Introducing summit founder Louise Blouin, Mr. Dossal said that the Millennium Development Goals belonged to all – to the world at large – and not just to Governments and the United Nations.
The summit, set to take place in New York City from 22 to 23 September, aimed to engage its participants in a dialogue to look at the impact of globalization within the frameworks of food sources and commodity issues, health issues, and business regulations, among others, Ms. Blouin said. In coordination with the United Nations Office for Partnerships, the summit would address the most critical issues of the twenty-first century surrounding economic recovery, global governance, environmental reform, foreign policy, poverty, development and technology, as well as their impacting consequences beyond borders.
Cultural respect was at the forefront of sending health and financial aid to countries in need, she said. “The Goals are complex, and touch a lot of people in different ways. Trying to make things simple when there is so much complexity is always a challenge.”
Understanding culture, stressed Ms. Blouin, was an important component in international problem solving. The international community could not send aid to Africa or other places in need if it did not simultaneously engage with the local culture and traditions, otherwise recipients would not effectively use what was given. “One cannot understand foreign policy without respecting the culture.”

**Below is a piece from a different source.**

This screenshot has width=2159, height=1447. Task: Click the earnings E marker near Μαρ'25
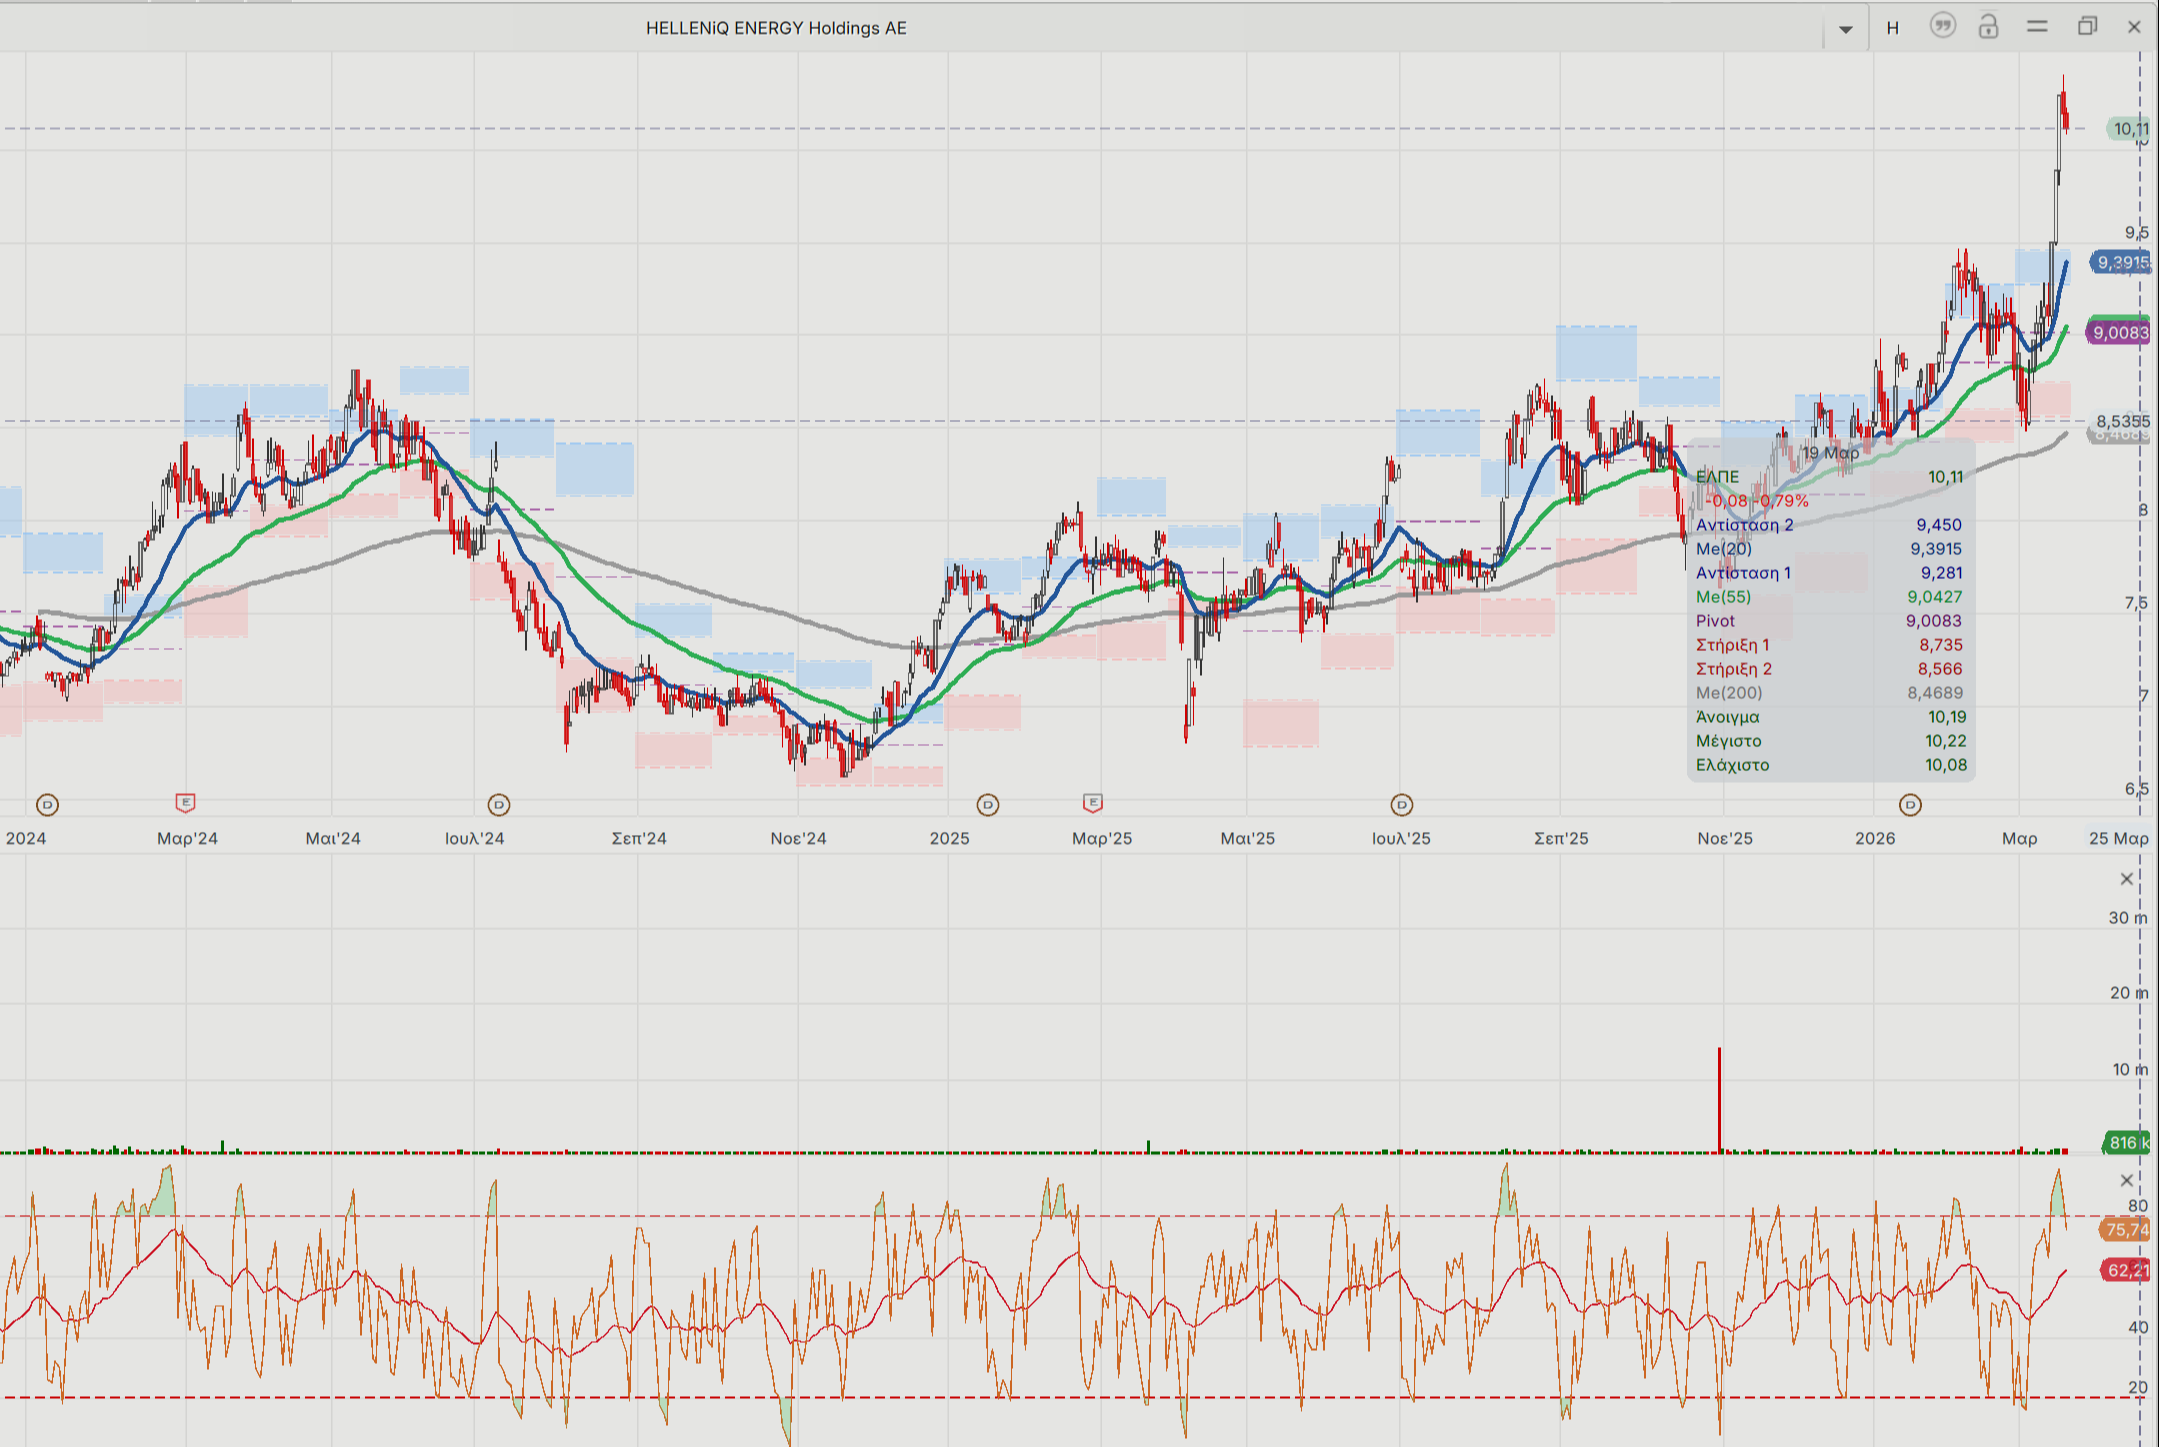1093,803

While culture had many meanings, she said that its core meanings in this context were about tradition, soul, and what was important inside each individual. Culture was not just about where a group was today, but where its members had been and where they were going.

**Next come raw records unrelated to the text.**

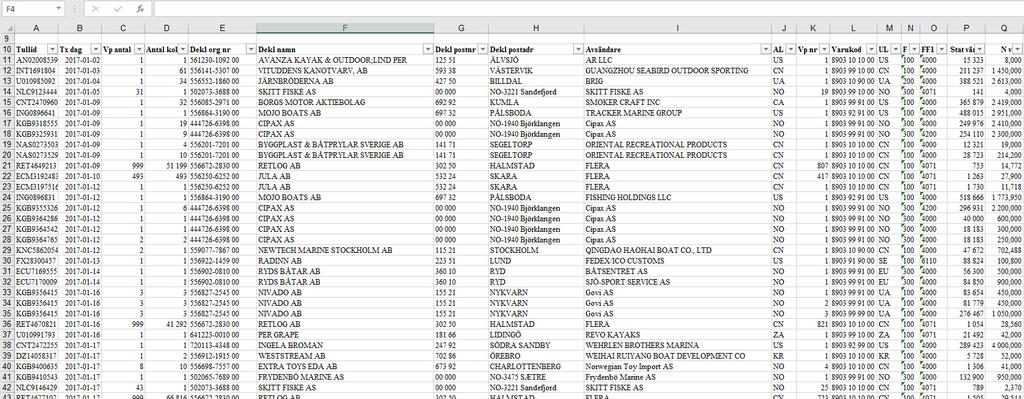Select column F header
This screenshot has width=1024, height=399.
(x=345, y=28)
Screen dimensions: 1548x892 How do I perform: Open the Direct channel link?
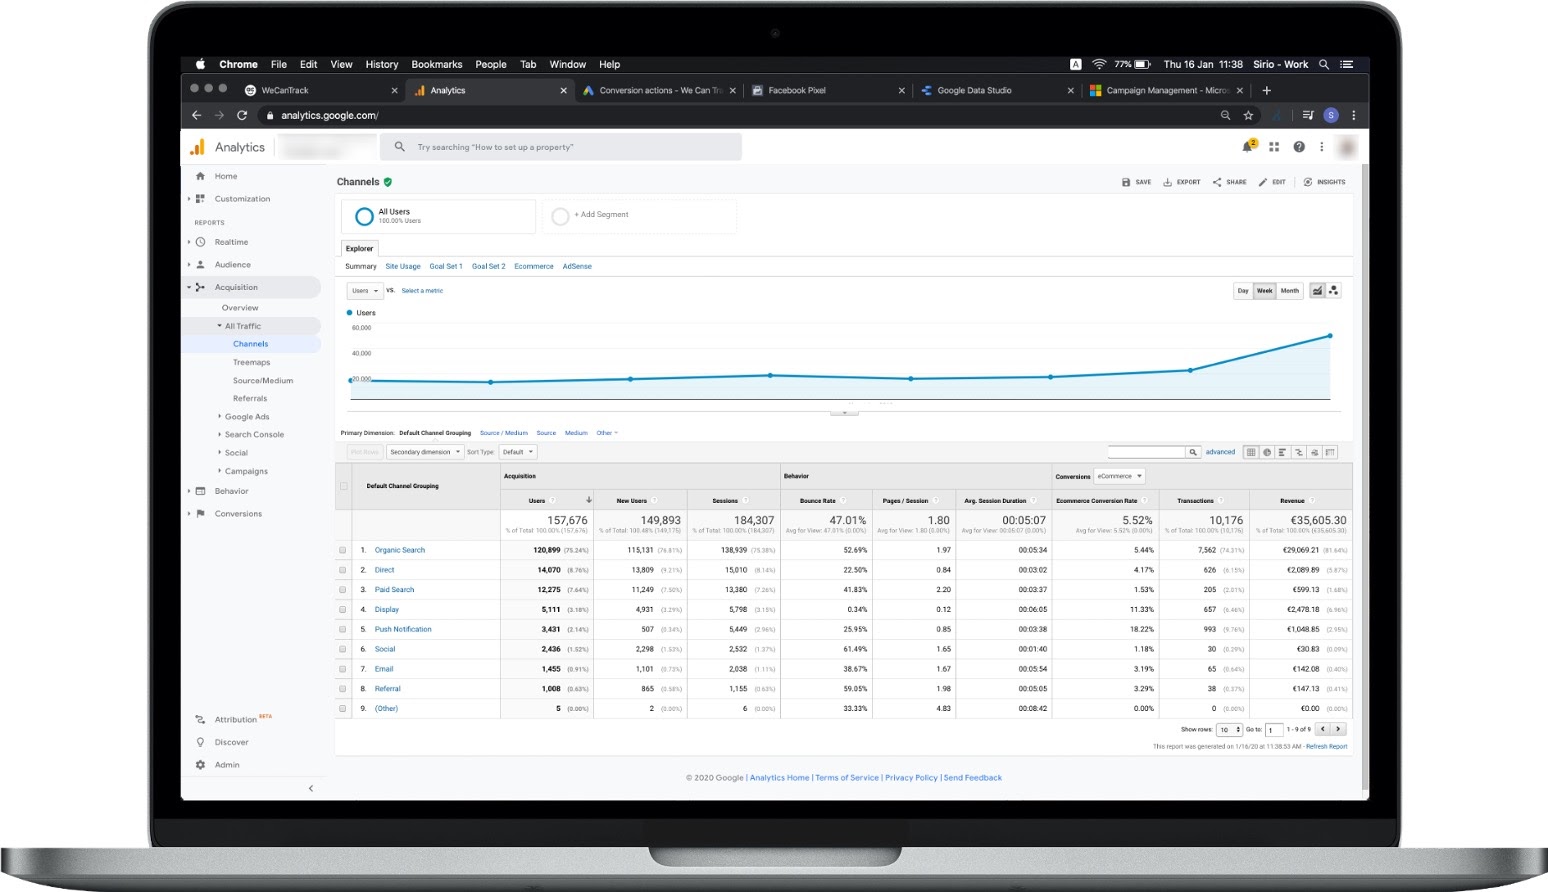tap(384, 570)
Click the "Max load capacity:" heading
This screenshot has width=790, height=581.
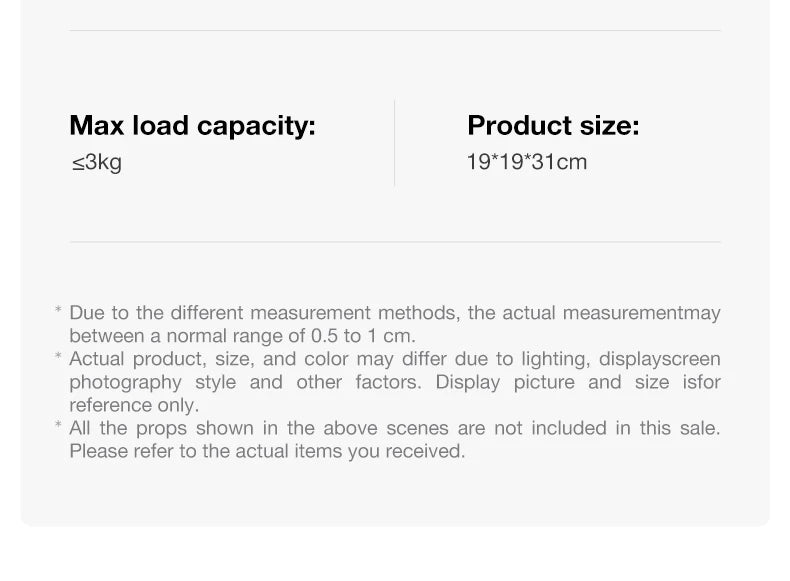click(x=192, y=126)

Another main goal of the summit was to look at the long-term effects of world problems, such as dwindling oil reserves and unsustainable food supplies. Instead of simply focusing on today, participants would envision what the world would look like in 15 to 20 years if a variety of action plans were followed – or not.
“What will happen if we do not feed certain parts of the world?” Ms. Blouin asked. “These food shortages engage violence on a local level, which in turn brings military action, then corruption, and then military action from other countries.”
In this way, she added, little problems would grow bigger and bigger every day. Food-related problems might have at their root issues of trade and efficiency, and solutions would involve technology, education, trade and cultural understanding. As another example, issues in the Middle East were not just about the Middle East, but were instead world issues, and must be addressed through cultural diplomacy.
Not only innovators, but countries also had much to learn from each other as well, Ms. Blouin said. Assessing and improving the well-being of a region, for example, a variety of factors should be incorporated, she said, pointing to Bhutan’s “Happiness Index”. “It’s not just about money.”
She went on to say that the summit would be engaging more and more with Mr. Dossal and the United Nations Office for Partnerships. When bringing partners together, she said, it was important that each party bring something tangible to the table. This year’s summit would be attended by President Armando Guebuza of Mozambique, Prime Minister Jan Peter Balkenende of the Netherlands, Prime Minister Sukhbaataryn of Mongolia, media leader Arianna Huffington and many others.